7 Responses to "QotD: Extended Warranties"

  1. The only thing I get the warranties for are my Mac computers - I've used mine several times for issues with my iMac, ranging from Superdrive issues to replacement keyboards. The $119 I spent is less than I would have had to pay for a replacement Superdrive and 3 keyboards.

  2. I rarely buy extended warranties (I've got enough insurance already thanks) but I always make an exception on laptops and recently on iMacs.

  3. Ahh, speaking of warranties...

    iPods and Mac laptops are the only things I buy warranties on.

    My iPod just died yesterday, 18 months after I bought it (and it's the third replacement one...apparently I break iPods by using them). And my iBook G4 has been great, but after my iBook G3 (you know, the Logic Board / Hinge Break iBook?), I felt compelled to buy it.

    So now, instead of shelling out the 49 bucks a few months back for the iPod warranty, I've gotta buy a new one. :-\

  4. I always get AppleCare on my Apple portable stuff. "Electronics" won't wear down, but all the various moving parts in laptops and iPods certainly do.

    I'm on my third iPod (40GB click wheel), and it's already showing signs that I'll need a forth before the AppleCare is up (really slow boot up, increasing skipping in songs, occasionally stopping in the middle of a track and moving to the next). Likewise, A/C all but rebuilt my 1GHz AlBook after the inverter, logic board, and LCD went at about 14 months. The inverter was probably a defect in manufacturing that took a while to show, the LCD gradually gained bad pixels over time since Apple seems to like cheap panels, and the logic board was probably due to the various flexation that happens from normal laptop use.

    My only non-portable Apple at the moment is a second hand Sawtooth G4, so no A/C there. I'm honestly not sure what I'll do when I finally get around to getting a MacPro. I do agree in general that *stationary* electronics are either broken from the start or darn near immortal (I *heart* my Sawtooth). On the other hand, ask the folks with the leaky G5 water coolers about the kinds of non-electronic moving parts that computers have to fail.

    I guess I've got a minimum of one year to decide (and I'm definitely not buying one tomorrow. I'd be a dead man when I got home!)

  5. I don't usually go for the extended warranty, except for in the case of my PowerBook. I bought the AppleCare for it and it has 'paid' for itself already. Still got another ten months before it expires too.

  6. As with most of the commenters, always on computers and iPods. With my PowerBook, for example, I got the combo drive replaced, then the hard drive. Things ran fine for another year, then the fans and power adaptor needed replacement. Then the logic board, and by the time they were returning it to me (broken), I was given a replacement when I asked. A brand new PowerBook. All of that well exceeded the AppleCare price.

    My iPod was replaced, too, when it was under the initial warranty. I bought the extended warranty, but never actually used it before it expired.

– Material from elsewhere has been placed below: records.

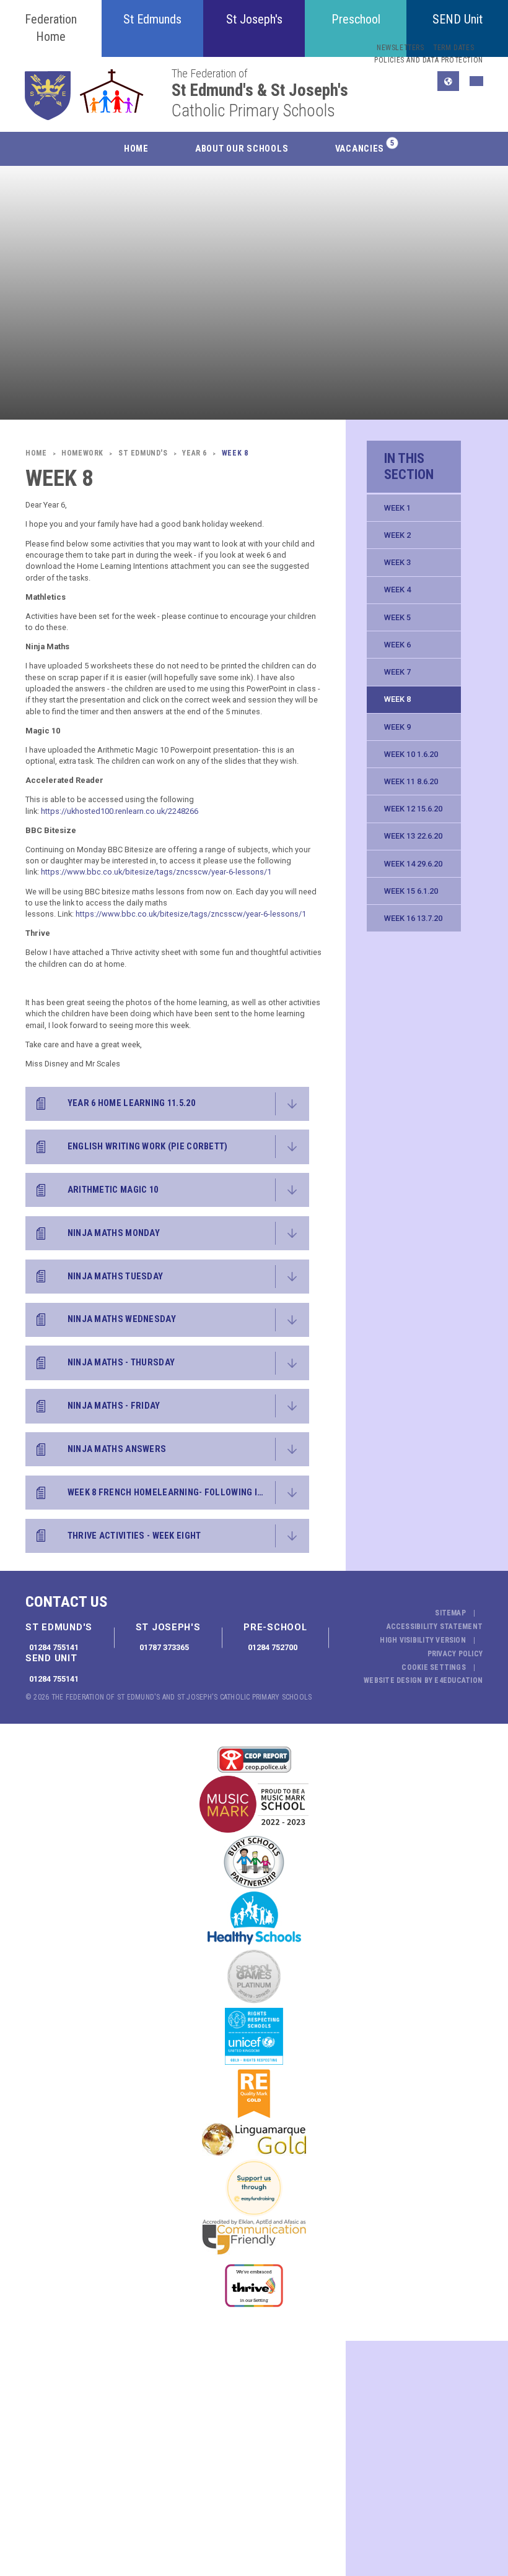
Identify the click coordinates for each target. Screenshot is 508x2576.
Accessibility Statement (435, 1626)
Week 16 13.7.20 (413, 918)
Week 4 (397, 589)
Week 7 (397, 671)
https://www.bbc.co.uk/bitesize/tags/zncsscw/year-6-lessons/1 (156, 871)
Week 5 (397, 617)
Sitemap (450, 1613)
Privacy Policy (455, 1653)
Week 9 (397, 727)
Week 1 (397, 507)
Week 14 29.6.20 (413, 863)
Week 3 (397, 562)
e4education (458, 1680)
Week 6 (397, 644)
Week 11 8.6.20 (411, 781)
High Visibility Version (422, 1640)
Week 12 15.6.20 (413, 808)
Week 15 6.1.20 (411, 891)
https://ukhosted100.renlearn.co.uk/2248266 (119, 811)
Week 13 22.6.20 (413, 836)
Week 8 (397, 699)
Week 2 (397, 535)
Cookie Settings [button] (433, 1667)
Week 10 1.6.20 (411, 754)
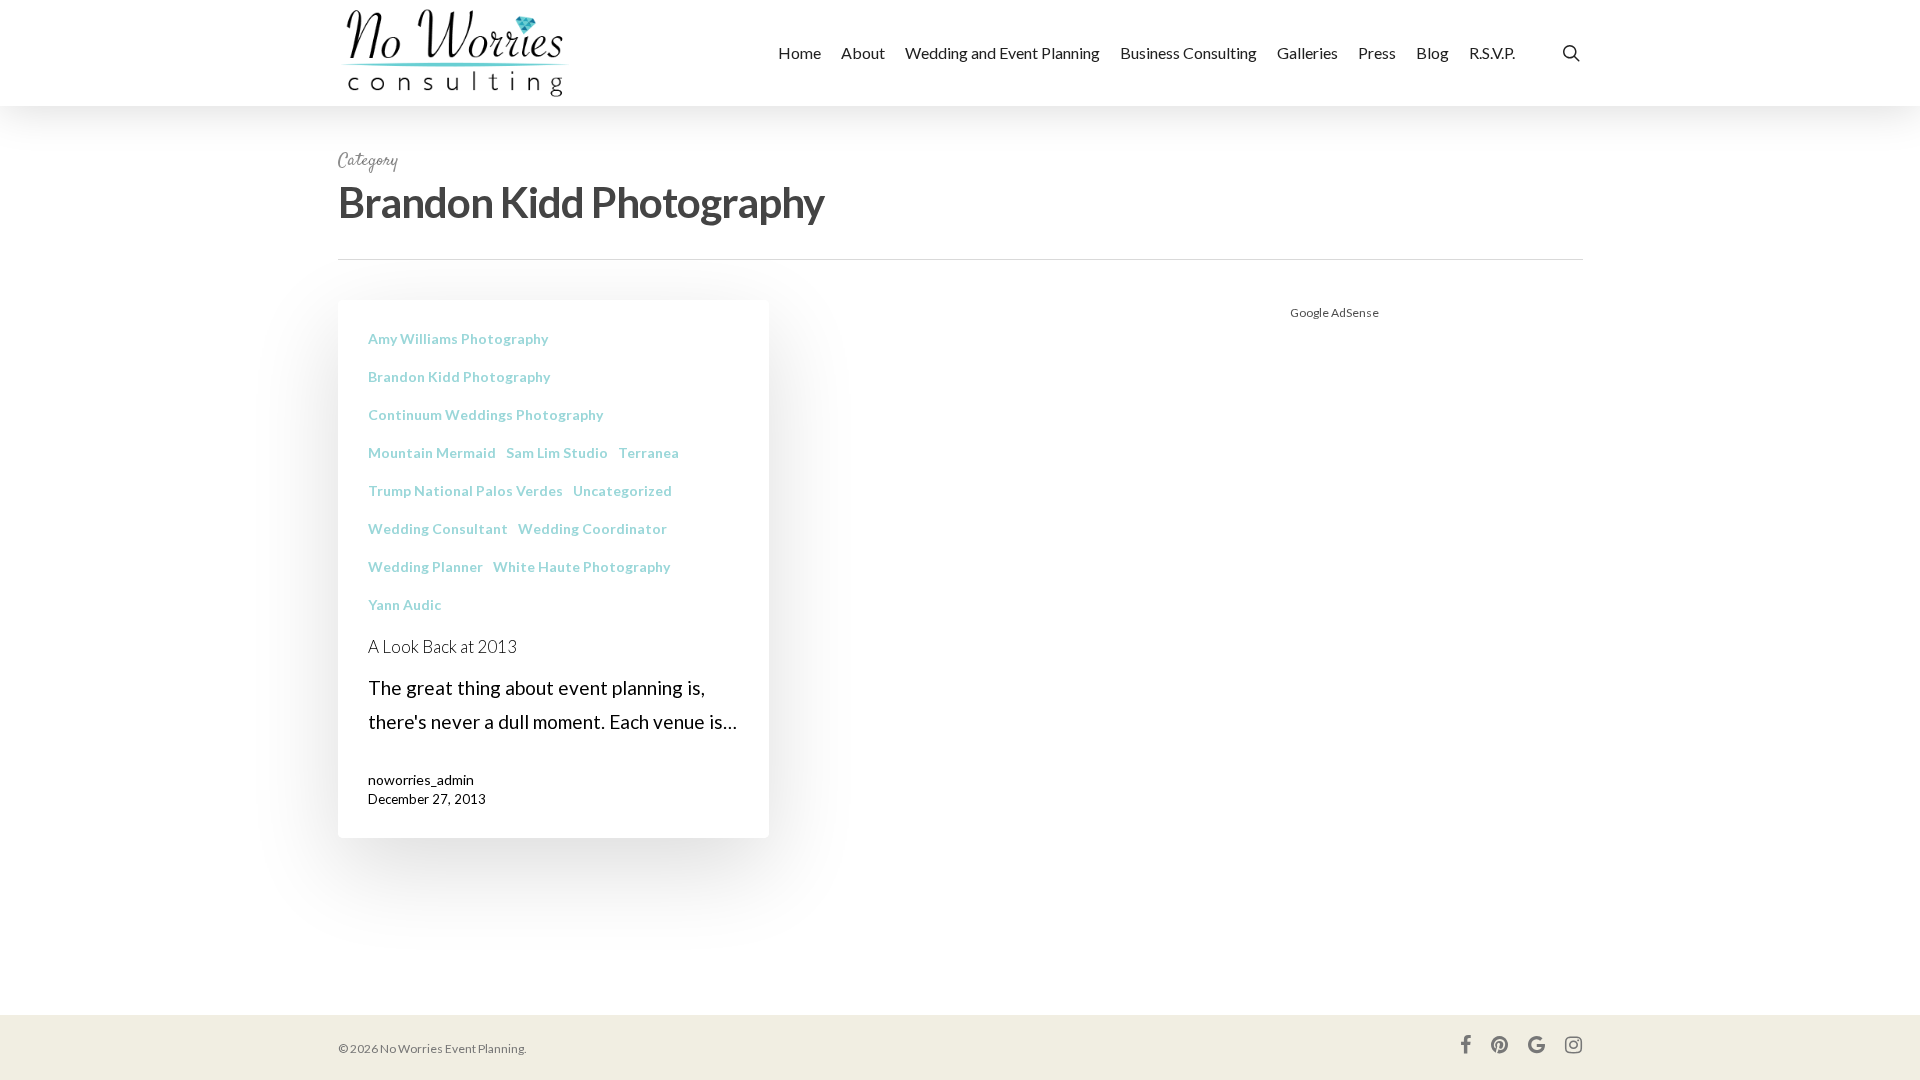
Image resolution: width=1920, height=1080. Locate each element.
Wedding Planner (425, 566)
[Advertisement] (1436, 600)
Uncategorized (622, 490)
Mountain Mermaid (432, 452)
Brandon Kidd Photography (459, 376)
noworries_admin (421, 779)
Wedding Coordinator (592, 528)
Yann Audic (404, 604)
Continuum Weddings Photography (485, 414)
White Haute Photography (581, 566)
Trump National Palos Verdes (465, 490)
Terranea (648, 452)
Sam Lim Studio (557, 452)
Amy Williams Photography (458, 338)
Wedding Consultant (438, 528)
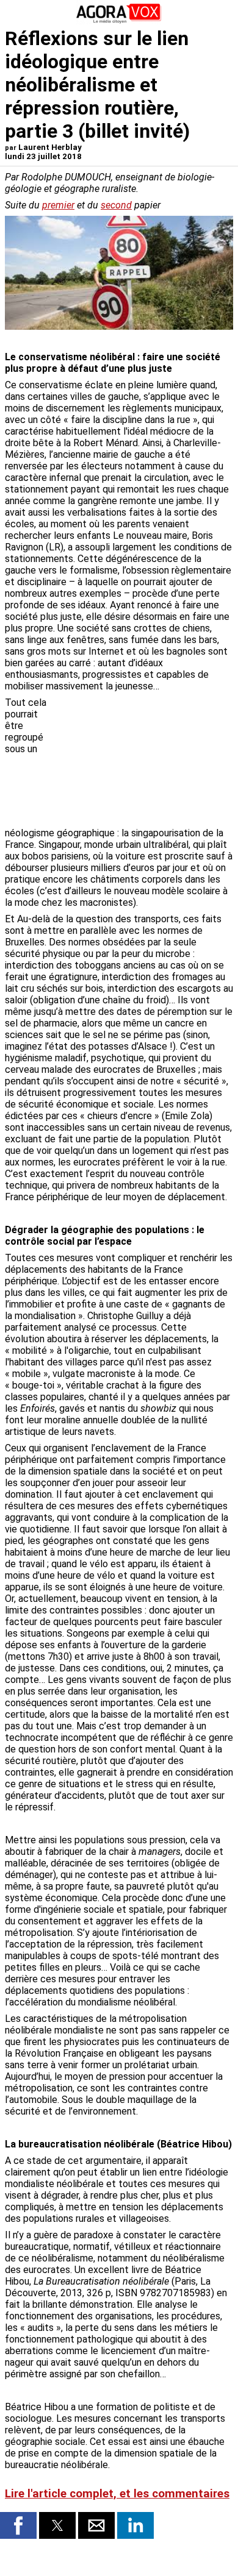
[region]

    A friend's iBook needs a new hard drive. The cost of a new drive, as well as the labor to replace it, is more than she can afford right now. I wish she would have gone for the warranty, as I had originally suggested. Heck, we've got a mutual friend willing to give her a hard drive - but an iBook G4 requires just about everything to be removed, before you can get to the HD. Neither of us are looking forward to swapping that drive.

    I agree with the original sentiment though, not everything requires an extended warranty...but my Macs and iPods will always get one.

  7. Only on three items have I ever purchased extended warranties:

    Projector. It's an expensive item, and one I'm likely to have for several years. The extended warranty was thrown in for free by a salesman who really wanted a sale.Video Camera. These things break easy. Thrown in almost for free, by a salesman who wanted a sale :)Most recent cellphone. Because WirelessWave have a deal where if you buy the warranty in a years time they'll take the phone back and give you it's purchase price as a credit on a new phone.

    I never get AppleCare - The longest I've kept a laptop as a primary machine was 18 months. Not long enough to get of warranty & care about it.